In men, there was a negative correlation between jaw opening force and all the degrees of superior, anterior, and hypotenuse displacements of the hyoid bone during swallowing. As presented in the results (Table 2), a possible reason is that a greater jaw opening force elevates the resting position of the hyoid bone, thereby shortening the distance that the hyoid bone is pulled. Our study showed no correlation between jaw opening force and maximum hyoid elevation in both males and females, which was consistent with the findings of a previous report indicating that there were no clear aging-related changes in maximum hyoid elevation during swallowing.14 The elevation distance necessary to achieve normal swallowing increases when the resting position of the hyoid lowers as a result of age.17 A high hyoid position can be advantageous for swallowing because effective elevation can be achieved to prevent aspiration with minimal movement, which explains why the degree of hyoid elevation is increased in elderly men with a lowered hyoid position.

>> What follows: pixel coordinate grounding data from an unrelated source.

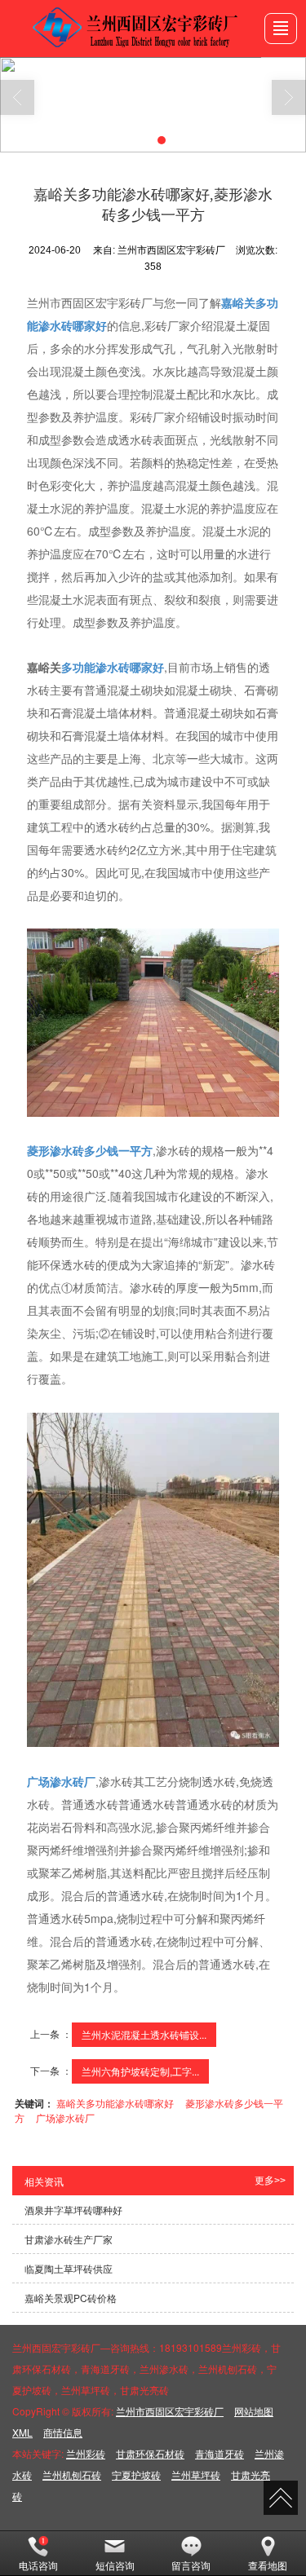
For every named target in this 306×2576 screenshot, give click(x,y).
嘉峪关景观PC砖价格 (70, 2298)
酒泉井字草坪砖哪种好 (73, 2210)
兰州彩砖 (85, 2453)
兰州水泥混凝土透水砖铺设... (144, 2034)
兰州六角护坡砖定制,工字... (140, 2071)
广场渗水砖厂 (65, 2117)
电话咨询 (38, 2565)
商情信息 (62, 2432)
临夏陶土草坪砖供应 (68, 2268)
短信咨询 (115, 2565)
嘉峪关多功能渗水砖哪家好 (115, 2103)
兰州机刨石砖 (71, 2474)
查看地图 (267, 2565)
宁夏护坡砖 (136, 2474)
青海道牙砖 (219, 2453)
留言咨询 (191, 2565)
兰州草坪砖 (195, 2474)
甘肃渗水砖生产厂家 (68, 2239)
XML (22, 2432)
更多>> (270, 2180)
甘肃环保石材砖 (150, 2453)
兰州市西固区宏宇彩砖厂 (170, 2411)
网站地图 (253, 2411)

However, according to previous reports, elderly men experience less hyoid elevation than young men.1,2 Because this study only examined healthy individuals, no subjects experienced any aspiration or noticeable residue even with a lowered resting hyoid position. Nonetheless, in a past report that examined dysphagia caused by conditions such as cerebrovascular disease, neuromuscular disease, and disuse syndrome, findings of aspiration and pharyngeal residue in the group of subjects with reduced jaw opening force suggested that the disability-related inability to compensatorily increase the elevation distance of the hyoid lowered as a result of low jaw opening force is the cause of these abnormal findings.10
The results of this study suggest that a low jaw opening force results in a low resting hyoid position only in elderly men. Moreover, a low hyoid position in elderly men was found to result in a compensatory increase in the total degree of hyoid movement during swallowing, and a maximum hyoid position in healthy individuals of either gender does not differ depending on their jaw opening force.

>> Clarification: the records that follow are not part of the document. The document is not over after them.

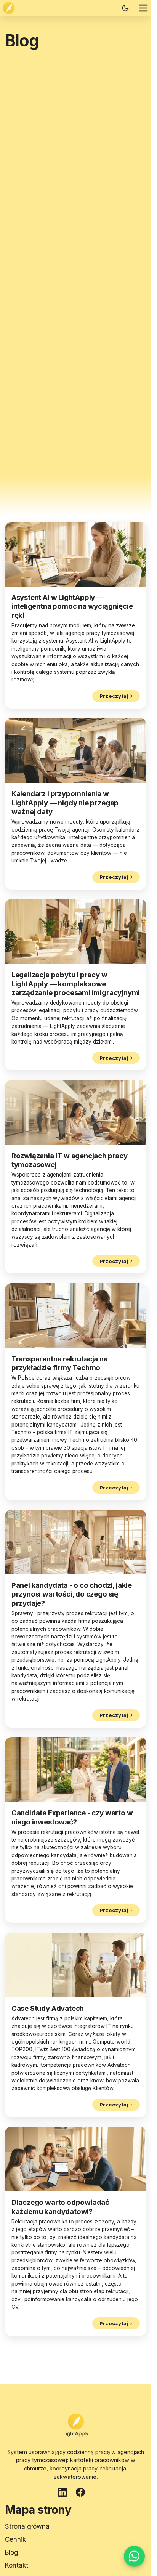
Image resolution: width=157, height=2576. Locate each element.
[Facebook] (82, 2494)
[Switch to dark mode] (125, 8)
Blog (11, 2552)
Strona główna (27, 2526)
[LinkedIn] (64, 2494)
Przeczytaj (113, 696)
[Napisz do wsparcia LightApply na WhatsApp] (134, 2557)
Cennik (15, 2539)
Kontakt (16, 2565)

The degree of hyoid bone displacement during swallowing of fluids, resting hyoid position, and jaw opening force was only evaluated in healthy elderly individuals. Going forward, further experiments using the same methods will be needed to compare and examine the results of healthy adult men and women with those of the healthy elderly men and women in this study. We also intend to include jaw opening force, resting hyoid position, and hyoid bone movement as variables for examination in those with and without sarcope-nia and with dysphagia caused by cerebrovascular disease and/or neuromuscular disease.
The authors report no conflicts of interest in this work.